Extracted entries.
========
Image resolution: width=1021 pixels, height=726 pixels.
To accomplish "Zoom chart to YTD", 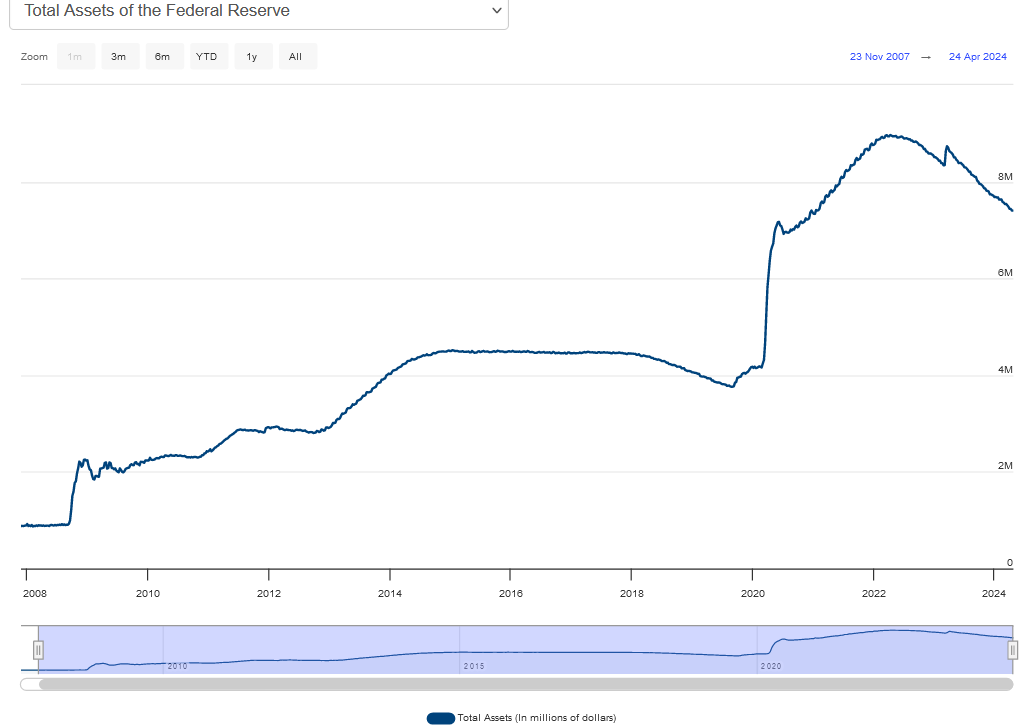I will (207, 57).
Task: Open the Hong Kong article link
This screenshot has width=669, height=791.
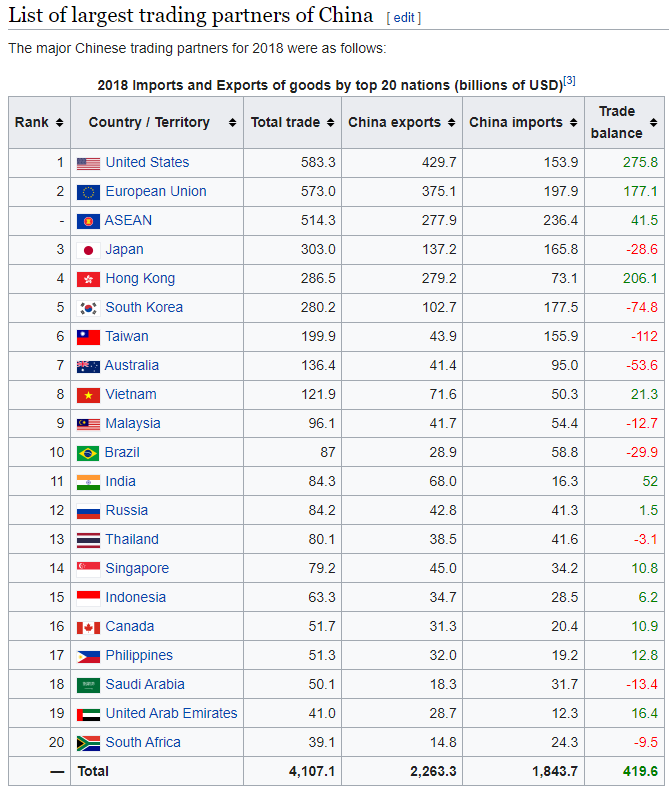Action: point(140,279)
========
Work to be completed.
Your answer must be only the lines from the one that holds "Task: Open the Hong Kong article link" to the end of the listing, each restated word for word, with both ends kept and pictures left out.

Answer to this exercise.
Task: Open the Hong Kong article link
This screenshot has width=669, height=791.
Action: point(140,279)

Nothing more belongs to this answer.